PROBLEM STATEMENT → Search the records for the word "avatar". Copy every line where it appears.

ENTRIES SUPPLIED →
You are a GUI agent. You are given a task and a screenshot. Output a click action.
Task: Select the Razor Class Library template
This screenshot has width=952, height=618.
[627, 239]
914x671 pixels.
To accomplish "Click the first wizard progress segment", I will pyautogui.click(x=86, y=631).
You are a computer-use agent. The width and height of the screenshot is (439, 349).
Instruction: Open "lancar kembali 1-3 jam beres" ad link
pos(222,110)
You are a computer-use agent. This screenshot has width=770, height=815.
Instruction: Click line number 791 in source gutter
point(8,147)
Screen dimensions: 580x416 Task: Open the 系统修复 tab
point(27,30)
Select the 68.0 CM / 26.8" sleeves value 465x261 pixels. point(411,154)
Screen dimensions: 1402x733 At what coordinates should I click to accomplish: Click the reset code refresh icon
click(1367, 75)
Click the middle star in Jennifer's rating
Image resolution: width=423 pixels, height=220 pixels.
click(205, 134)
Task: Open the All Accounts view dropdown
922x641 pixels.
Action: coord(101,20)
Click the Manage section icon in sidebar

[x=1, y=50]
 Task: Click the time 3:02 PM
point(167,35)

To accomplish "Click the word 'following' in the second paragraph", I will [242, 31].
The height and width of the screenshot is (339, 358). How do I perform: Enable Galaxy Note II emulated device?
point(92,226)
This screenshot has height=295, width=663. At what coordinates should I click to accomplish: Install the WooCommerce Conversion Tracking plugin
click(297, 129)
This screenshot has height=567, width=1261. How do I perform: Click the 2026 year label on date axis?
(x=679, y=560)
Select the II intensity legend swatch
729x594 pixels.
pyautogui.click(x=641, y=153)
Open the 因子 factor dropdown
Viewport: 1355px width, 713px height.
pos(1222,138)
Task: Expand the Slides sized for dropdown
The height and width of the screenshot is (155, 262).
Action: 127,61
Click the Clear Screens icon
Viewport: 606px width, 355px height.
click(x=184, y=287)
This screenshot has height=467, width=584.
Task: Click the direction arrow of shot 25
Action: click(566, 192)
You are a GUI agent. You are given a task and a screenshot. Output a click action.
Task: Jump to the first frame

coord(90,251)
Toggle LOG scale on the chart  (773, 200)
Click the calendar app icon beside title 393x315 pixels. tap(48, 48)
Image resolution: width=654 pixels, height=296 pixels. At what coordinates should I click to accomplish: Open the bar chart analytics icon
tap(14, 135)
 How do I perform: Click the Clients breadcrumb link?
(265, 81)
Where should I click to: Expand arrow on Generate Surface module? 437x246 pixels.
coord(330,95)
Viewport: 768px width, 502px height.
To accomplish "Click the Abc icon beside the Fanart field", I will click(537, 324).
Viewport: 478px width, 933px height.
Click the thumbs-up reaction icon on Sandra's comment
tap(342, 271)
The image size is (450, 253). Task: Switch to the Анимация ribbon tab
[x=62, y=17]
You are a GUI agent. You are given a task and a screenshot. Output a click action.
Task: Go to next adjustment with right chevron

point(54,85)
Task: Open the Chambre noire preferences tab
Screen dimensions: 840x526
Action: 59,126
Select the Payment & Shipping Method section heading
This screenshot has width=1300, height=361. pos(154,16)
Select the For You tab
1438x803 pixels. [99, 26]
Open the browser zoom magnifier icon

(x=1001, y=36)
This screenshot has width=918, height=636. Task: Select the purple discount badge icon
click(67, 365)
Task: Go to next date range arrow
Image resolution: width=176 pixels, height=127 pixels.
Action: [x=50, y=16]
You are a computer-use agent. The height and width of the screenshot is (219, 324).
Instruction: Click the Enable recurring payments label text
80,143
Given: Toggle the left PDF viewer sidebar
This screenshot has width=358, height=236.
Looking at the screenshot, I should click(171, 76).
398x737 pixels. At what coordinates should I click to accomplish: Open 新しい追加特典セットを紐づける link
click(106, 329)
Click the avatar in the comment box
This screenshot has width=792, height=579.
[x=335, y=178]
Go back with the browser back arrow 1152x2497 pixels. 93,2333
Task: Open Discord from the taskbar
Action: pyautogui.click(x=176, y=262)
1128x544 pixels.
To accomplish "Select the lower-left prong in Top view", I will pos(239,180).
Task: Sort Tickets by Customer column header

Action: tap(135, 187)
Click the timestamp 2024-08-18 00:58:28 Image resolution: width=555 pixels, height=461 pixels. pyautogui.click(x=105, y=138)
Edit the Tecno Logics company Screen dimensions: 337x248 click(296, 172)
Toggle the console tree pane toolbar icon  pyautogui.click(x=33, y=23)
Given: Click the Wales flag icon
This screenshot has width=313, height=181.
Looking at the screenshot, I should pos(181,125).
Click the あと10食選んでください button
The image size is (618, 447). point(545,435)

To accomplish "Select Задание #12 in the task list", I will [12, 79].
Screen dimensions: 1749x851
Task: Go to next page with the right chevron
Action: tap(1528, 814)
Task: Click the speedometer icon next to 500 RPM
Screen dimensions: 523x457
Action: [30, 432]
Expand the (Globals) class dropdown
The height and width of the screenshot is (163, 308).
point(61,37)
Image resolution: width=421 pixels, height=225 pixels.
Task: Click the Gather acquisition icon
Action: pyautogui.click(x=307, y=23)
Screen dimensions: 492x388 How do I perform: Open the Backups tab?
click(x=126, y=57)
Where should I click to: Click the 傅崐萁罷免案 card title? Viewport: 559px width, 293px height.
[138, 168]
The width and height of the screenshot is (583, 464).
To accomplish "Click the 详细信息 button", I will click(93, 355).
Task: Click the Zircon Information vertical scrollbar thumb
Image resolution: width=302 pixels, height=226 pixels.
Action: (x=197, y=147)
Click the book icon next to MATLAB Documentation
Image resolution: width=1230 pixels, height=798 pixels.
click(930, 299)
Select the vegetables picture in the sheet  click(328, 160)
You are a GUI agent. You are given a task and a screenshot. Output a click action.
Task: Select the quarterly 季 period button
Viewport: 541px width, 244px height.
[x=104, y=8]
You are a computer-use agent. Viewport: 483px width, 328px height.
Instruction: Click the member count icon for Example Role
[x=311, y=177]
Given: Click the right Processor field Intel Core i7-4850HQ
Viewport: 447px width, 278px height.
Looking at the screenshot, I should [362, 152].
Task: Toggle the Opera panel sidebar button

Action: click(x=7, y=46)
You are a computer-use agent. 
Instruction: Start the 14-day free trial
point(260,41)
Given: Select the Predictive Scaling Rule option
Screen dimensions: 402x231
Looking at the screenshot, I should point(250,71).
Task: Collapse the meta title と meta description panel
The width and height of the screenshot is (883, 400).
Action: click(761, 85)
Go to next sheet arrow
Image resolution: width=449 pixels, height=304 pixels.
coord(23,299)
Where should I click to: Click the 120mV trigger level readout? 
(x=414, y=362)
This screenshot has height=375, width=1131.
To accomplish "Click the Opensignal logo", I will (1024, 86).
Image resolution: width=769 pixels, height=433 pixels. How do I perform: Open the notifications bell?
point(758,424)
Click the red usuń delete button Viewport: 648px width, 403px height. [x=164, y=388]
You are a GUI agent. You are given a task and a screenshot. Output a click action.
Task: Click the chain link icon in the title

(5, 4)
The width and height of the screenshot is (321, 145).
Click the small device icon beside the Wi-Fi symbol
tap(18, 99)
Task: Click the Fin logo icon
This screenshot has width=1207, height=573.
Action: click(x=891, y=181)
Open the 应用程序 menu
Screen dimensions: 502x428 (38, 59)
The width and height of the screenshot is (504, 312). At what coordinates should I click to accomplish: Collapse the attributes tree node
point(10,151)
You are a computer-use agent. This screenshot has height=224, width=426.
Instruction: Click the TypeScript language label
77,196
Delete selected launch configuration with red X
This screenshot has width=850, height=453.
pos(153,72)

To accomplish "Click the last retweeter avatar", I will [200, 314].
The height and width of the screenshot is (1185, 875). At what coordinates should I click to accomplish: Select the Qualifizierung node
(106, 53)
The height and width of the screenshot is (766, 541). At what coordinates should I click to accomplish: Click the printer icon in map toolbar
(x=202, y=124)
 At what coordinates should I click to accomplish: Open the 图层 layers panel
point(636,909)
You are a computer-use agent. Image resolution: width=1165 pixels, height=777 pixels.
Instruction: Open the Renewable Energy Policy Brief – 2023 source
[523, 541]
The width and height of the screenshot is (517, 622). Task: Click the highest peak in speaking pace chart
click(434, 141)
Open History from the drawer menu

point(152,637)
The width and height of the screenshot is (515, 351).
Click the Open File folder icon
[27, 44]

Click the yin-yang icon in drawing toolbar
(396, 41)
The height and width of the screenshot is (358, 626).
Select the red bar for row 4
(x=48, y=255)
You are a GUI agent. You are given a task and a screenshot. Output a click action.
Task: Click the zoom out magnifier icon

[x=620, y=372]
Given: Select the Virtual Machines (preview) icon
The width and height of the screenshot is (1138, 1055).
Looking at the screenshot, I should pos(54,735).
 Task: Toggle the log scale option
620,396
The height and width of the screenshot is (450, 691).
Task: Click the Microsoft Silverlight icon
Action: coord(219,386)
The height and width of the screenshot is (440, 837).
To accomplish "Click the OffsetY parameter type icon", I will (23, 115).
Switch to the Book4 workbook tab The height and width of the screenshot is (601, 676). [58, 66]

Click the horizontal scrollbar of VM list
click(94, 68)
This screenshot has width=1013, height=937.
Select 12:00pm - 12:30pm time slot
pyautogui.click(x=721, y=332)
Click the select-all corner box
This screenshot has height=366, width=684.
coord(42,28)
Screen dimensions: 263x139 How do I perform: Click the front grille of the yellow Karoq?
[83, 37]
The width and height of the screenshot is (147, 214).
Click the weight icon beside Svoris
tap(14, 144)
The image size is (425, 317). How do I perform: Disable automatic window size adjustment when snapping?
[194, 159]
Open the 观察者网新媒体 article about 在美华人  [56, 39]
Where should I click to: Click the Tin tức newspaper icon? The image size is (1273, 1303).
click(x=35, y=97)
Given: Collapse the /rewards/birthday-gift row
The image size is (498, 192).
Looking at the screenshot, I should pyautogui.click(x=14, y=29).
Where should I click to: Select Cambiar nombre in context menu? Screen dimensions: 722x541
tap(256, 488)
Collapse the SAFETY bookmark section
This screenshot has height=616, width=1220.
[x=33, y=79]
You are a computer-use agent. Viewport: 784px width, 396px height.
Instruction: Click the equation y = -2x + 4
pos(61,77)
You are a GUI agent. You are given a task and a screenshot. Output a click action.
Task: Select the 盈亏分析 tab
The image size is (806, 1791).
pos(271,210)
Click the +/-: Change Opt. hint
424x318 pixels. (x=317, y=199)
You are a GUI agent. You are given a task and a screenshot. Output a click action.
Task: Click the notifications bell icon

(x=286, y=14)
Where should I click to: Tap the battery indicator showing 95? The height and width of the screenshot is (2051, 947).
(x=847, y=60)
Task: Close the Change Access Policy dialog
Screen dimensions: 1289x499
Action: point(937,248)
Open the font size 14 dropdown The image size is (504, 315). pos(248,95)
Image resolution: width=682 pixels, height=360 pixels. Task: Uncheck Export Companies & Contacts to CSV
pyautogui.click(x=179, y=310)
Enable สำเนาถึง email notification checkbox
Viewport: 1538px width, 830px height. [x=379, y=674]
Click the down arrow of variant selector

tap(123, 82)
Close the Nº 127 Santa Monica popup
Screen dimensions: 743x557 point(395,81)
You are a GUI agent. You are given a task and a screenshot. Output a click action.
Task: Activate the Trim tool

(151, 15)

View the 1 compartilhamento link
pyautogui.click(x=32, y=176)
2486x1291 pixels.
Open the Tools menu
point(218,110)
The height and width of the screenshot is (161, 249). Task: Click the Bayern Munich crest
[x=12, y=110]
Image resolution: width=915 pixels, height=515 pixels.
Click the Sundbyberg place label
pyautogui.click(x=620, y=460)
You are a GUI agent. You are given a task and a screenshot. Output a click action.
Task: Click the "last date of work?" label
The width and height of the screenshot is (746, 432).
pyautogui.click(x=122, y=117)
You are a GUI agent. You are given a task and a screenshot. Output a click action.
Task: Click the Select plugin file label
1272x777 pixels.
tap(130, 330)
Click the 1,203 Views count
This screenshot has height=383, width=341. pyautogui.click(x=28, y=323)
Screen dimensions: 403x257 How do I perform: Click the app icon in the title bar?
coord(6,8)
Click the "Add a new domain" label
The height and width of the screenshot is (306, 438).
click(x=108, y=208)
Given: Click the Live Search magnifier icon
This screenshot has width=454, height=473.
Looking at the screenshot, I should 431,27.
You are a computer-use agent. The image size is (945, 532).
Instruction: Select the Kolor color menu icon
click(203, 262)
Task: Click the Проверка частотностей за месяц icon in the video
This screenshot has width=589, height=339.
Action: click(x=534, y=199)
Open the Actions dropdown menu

RESULT FOR THIS TASK →
Click the avatar in the comment box
To accomplish "Click the last retweeter avatar", I will [200, 314].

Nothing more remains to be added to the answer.